Infine, c’era
zia Assia (diminutivo di Anastasia), o meglio la mia prozia, non che madrina di
battesimo. Era sempre nervosa e soprattutto molto pignola. Se le dovevi fare un
piacere o lo facevi bene o non lo facevi proprio. Per lei la frase “basta il
pensiero” era tanto stupida quanto “l’importante è partecipare”.
Un giorno
abbiamo messo sotto sopra l’intero vicolo perché gridavamo come due pazze. Lei
mi aveva chiesto di prenderle dei pasticcini con la crema “gialla” (sarebbe la
crema pasticciera), io non li ho trovati e così ho preso quelli con la crema
chantilly.
Non l’avessi mai
fatto.
Per i suoi 80
anni le stavamo regalando un bell’infarto. L’avevamo invitata alla pizzeria di
mio zio, per farle una sorpresa. Lei credeva saremmo stati solo io, lei, mamma,
papà e mia sorella…invece ad aspettarla c’erano tutti i suoi nipoti con
famiglia, circa 40 persone.
La ricordo
ancora nitidamente. Si metteva seduta al tavolo della sua sala da pranzo con la
plastica che copriva il tavolo piegata, per non farla poggiare sulle gambe; le
dava fastidio. Su questa plastica metteva un panno bianco di cotone. Poi apriva
le parole crociate e cominciava a scrivere con una penna rossa di quelle
cancellabili. Accanto alla mano destra teneva sempre dei tovaglioli di carta
piegati a quattro e il primo lo usava per pulire la punta della penna. Se glie
ne chiedevi uno ti diceva di no perché aveva impiegato tanto per piegarli e
quindi se ne volevi uno te lo dovevi preparare. A cosa le servivano? A niente,
erano lì per fare da appoggio al primo che era l’unico utilizzato.
Passava le sue
giornate a leggere (leggeva sempre prima l’ultimo capitolo e poi il resto del
libro), a fare parole crociate e guardare la TV.
Zia Assia era
molto diversa da nonna. Aveva studiato in un collegio. Diciamo che erano due
intelligenze diverse una legata all’istruzione e l’altra all’esperienza.
Quando nacque
mia cugina Anastasia, l’annuncio ci fu dato da zia in questi termini:
- è nata Anastasia Capizzi III.
Come se la
nostra famiglia facesse parte di una dinastia reale.
Fedele alleata
di Zia Assia è stata per anni ‘Ngiulina (diminutivo di Angela). ‘Ngiulina non
era della famiglia. Era una specie di Cenerentola. Rimasta orfana di madre
aveva notevoli problemi con la matrigna e così fu letteralmente adottata dalla
mia bisnonna Nannina, la madre di mia nonna. La mia bisnonna la prese in casa
dicendo che aveva bisogno di una mano per dei lavoretti e così ‘Ngiulina è
entrata a far parte della famiglia Capizzi.
Quando eravamo
piccole ha viziato me e mia sorella in una maniera assurda. Una delle cose che,
chiunque l’abbia conosciuta non dimenticherà mai, è la sua seppia fritta. La
faceva a metà mattinata e la metteva in un piatto con sopra un tovagliolo.

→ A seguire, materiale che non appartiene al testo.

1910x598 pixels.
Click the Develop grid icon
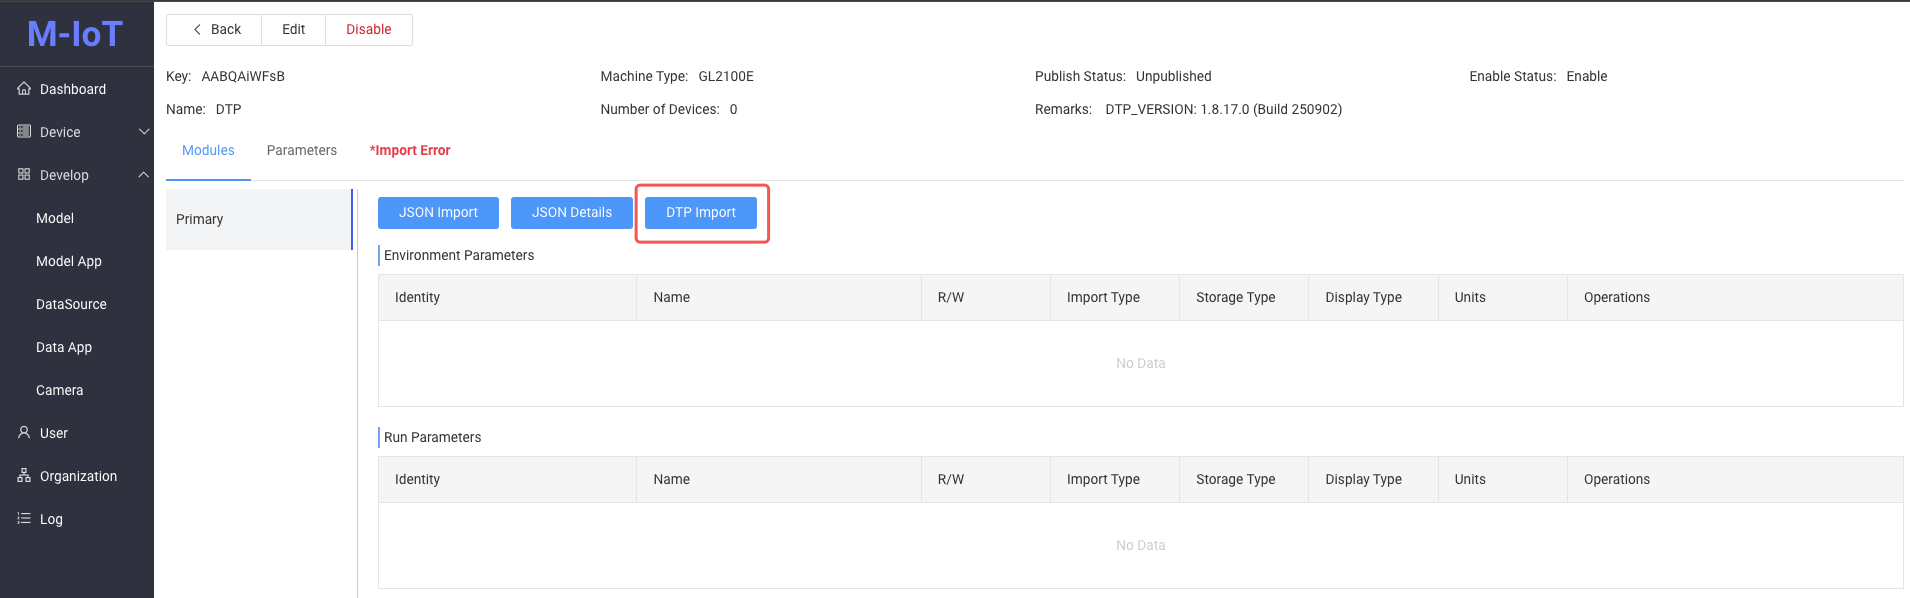pos(24,175)
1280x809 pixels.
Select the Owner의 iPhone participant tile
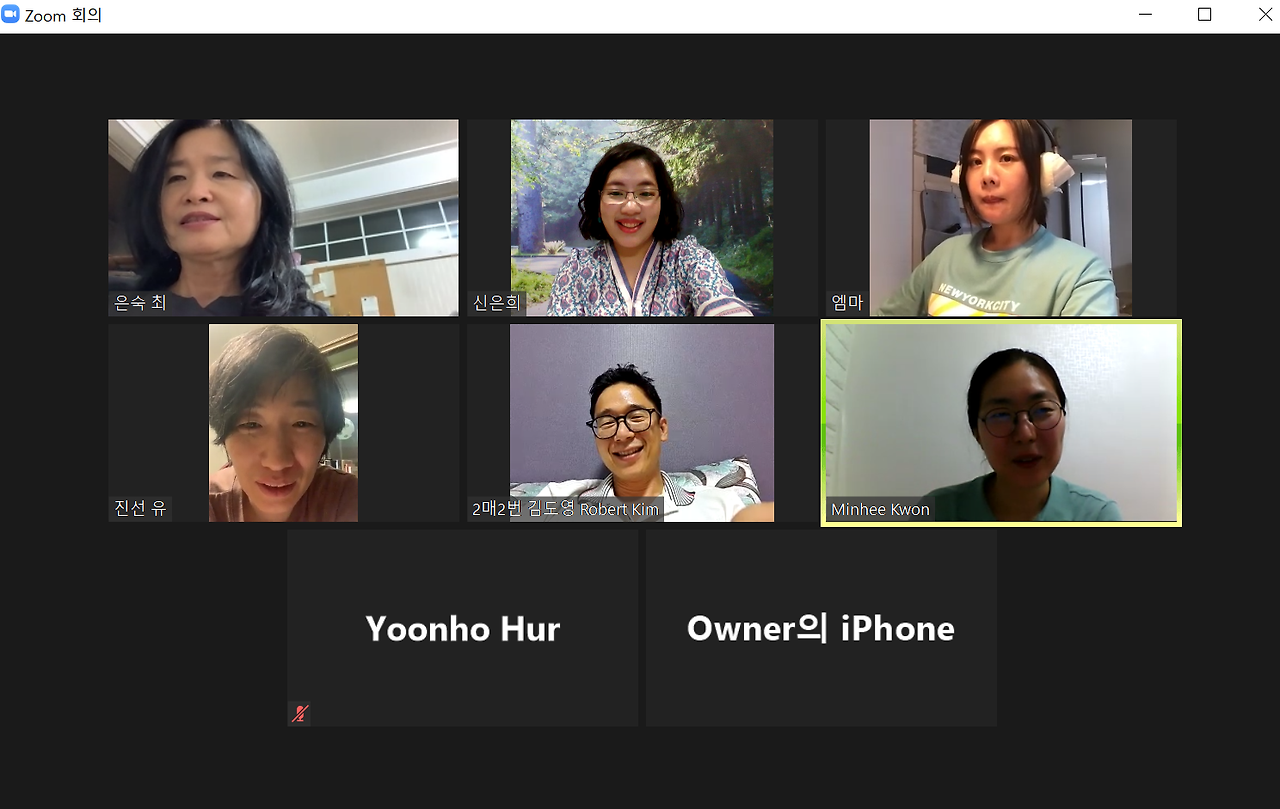(821, 628)
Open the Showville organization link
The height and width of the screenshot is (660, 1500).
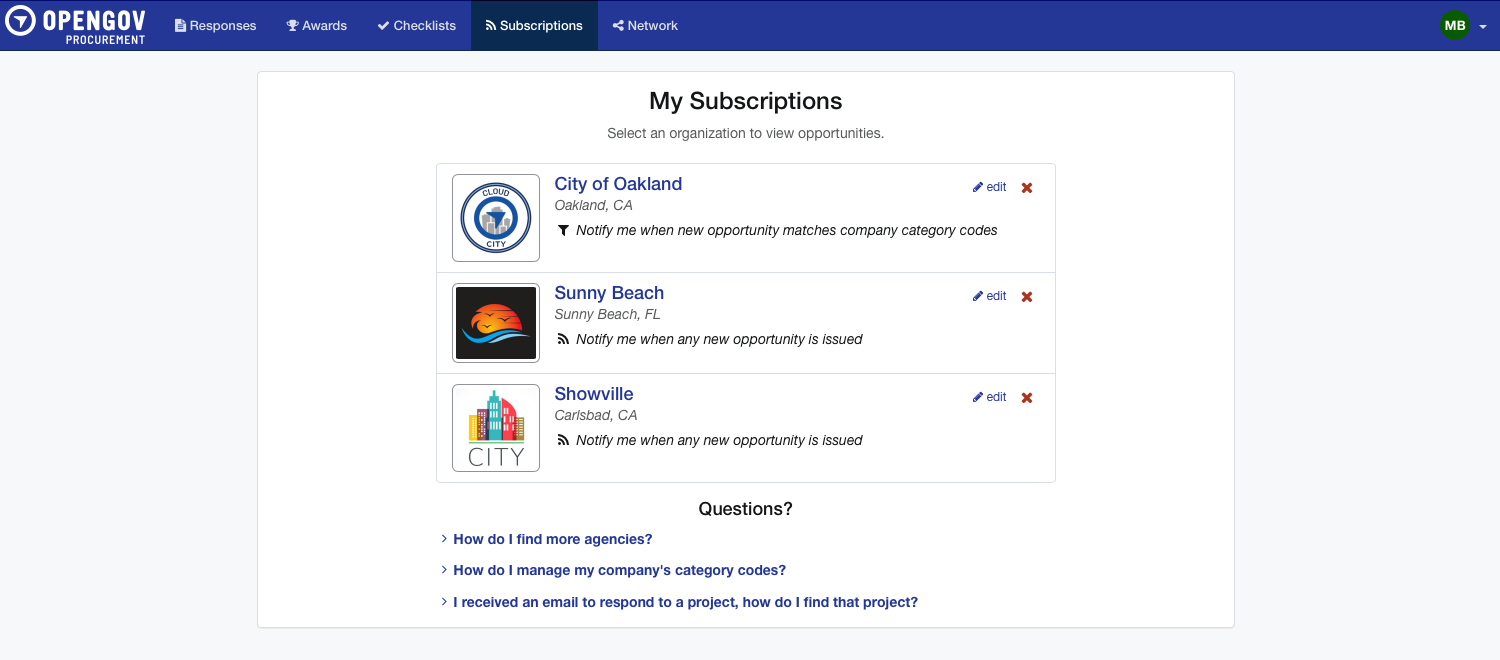594,394
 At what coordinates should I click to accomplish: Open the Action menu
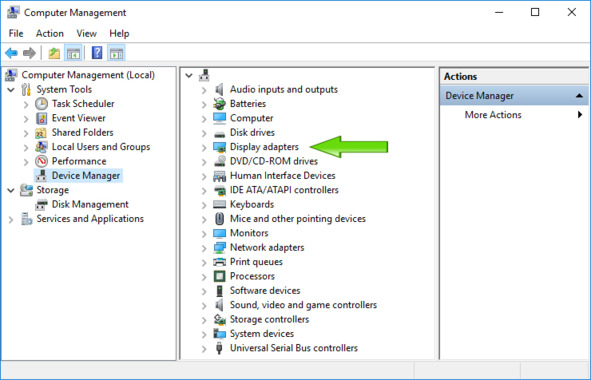click(50, 34)
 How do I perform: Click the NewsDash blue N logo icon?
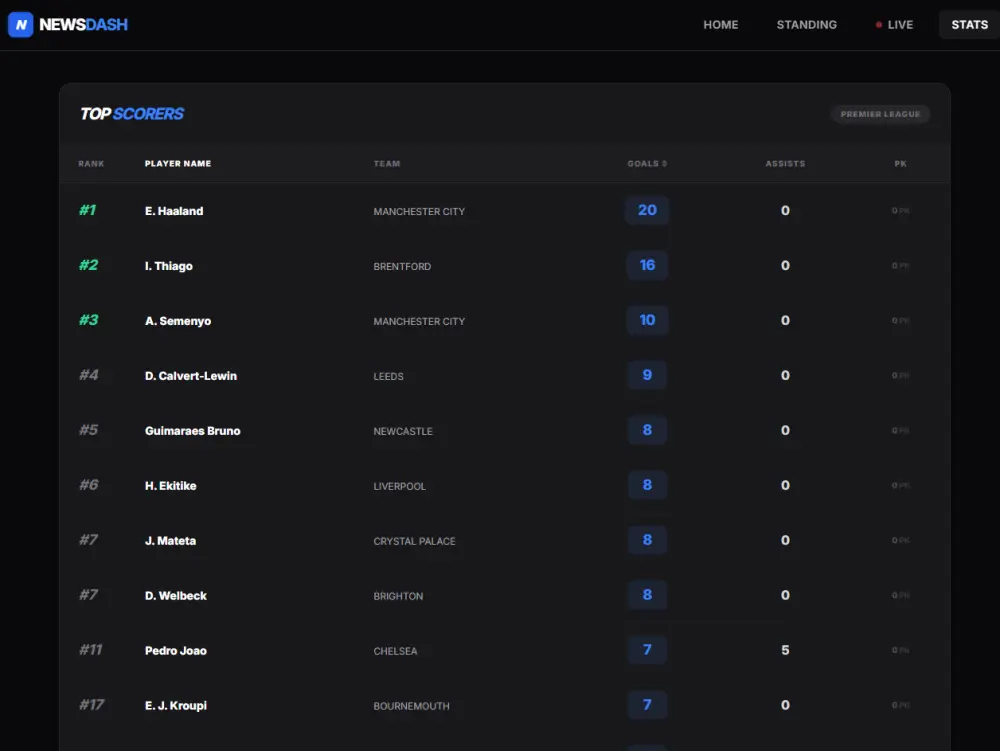click(x=20, y=25)

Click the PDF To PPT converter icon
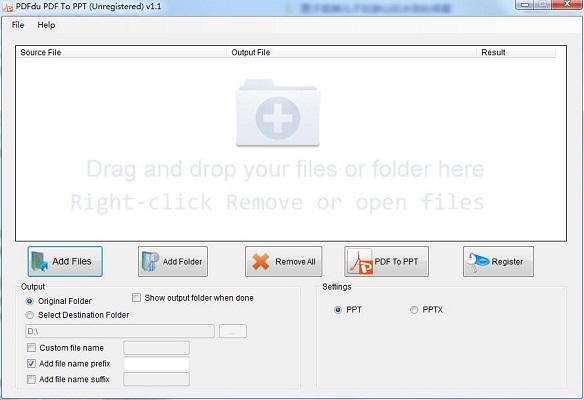coord(360,261)

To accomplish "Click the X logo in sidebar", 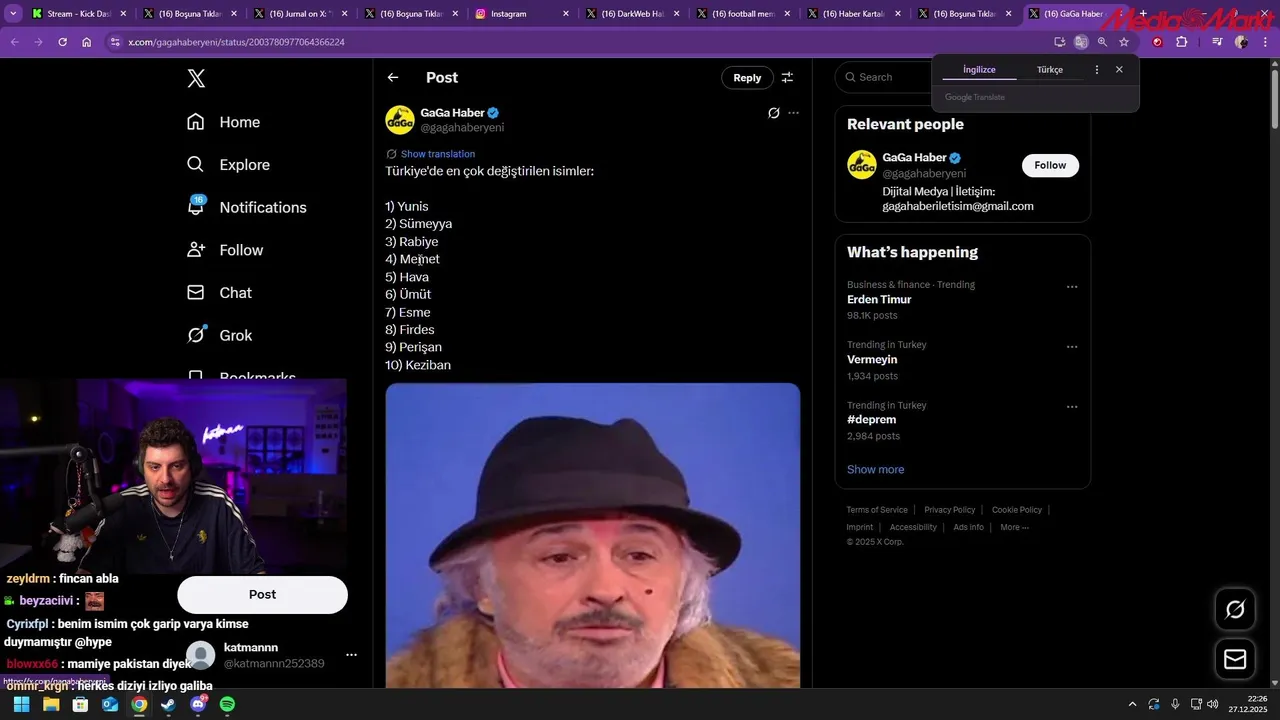I will (x=196, y=79).

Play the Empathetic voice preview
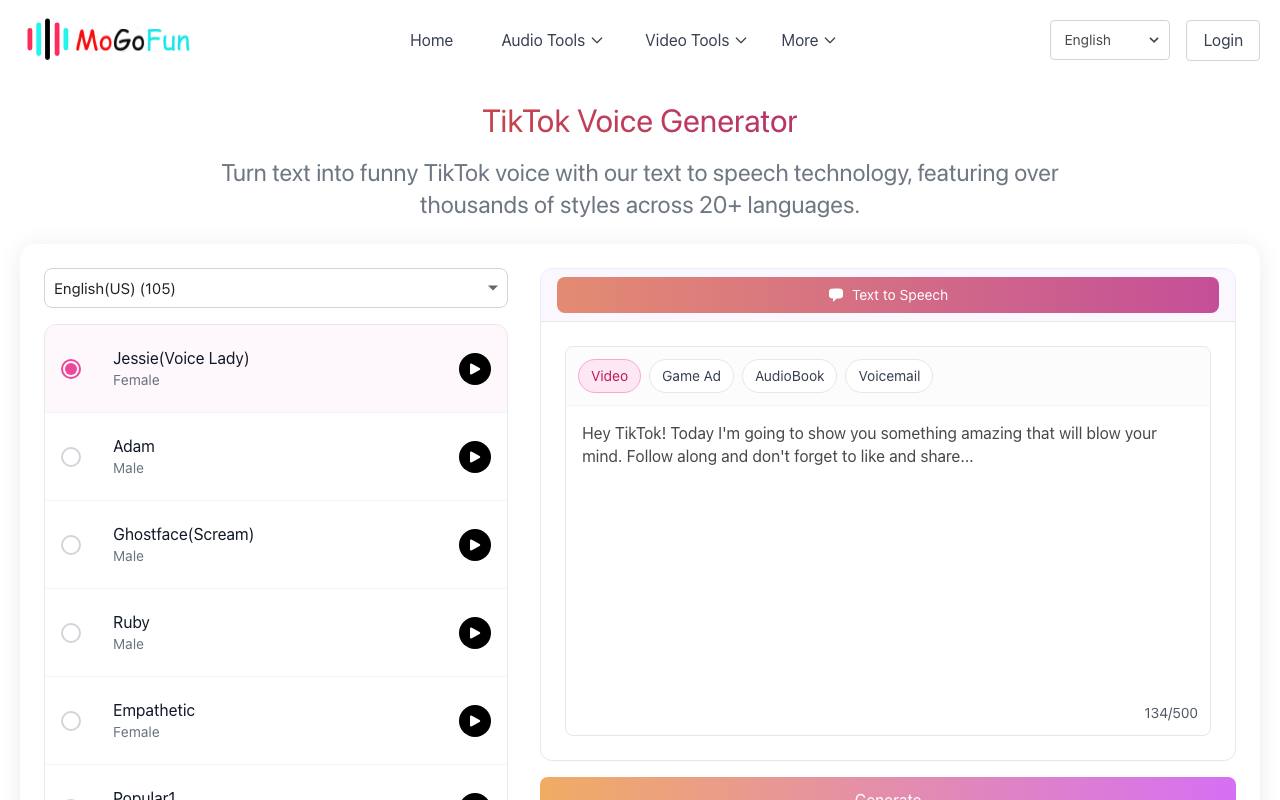pos(475,721)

Chiunque passava ne prendeva un pezzo di nascosto, il risultato era che non
arrivava mai niente a tavola.
L’ultimo periodo
della sua vita lo ha passato in un letto e quando andavo a trovarla mi parlava
sempre della guerra e di quando era bambina. Mi ha raccontato di come il mio
paese ha vissuto il risveglio il giorno seguente l’8 dicembre 1943. Ma la cosa
più particolare che mi ha insegnato, sono degli indovinelli molto antichi e nel
dialetto del mio paese. Credo di essere l’unica della mia età a conoscerli:
Tengo nu cascione, chino di lardone;
Taglio taglio e nun se venchie mai[1].
Tengo na canestella chiena di fiori bell;
a sera ce li metto e a matina non ce li
trovo[2]
Alla fine del
giro dei saluti ricevevo quasi sempre la mia “mazzetta” o ricompensa che dir si
voglia, vale a dire 10 euro (c’è stato il rincaro dei prezzi anche in questo
caso a causa dell’euro, infatti, prima prendevo 10 mila lire). Ai 10 euro
spesso si affiancavano: polpette, cotolette, parmigiana…tutte cose molto
gradite. Sono tornata talmente spesso a Napoli con le polpette di nonna che la
mia amica, Luana, sono anni che mi chiama “polpetta”. Credo che all’inizio il
soprannome fosse dovuto anche alle dimensioni della mia faccia, ma comunque
sorvoliamo.
BELLISSIMI RICORDI...gli indovinelli sopratutto il secondo è molto dolce.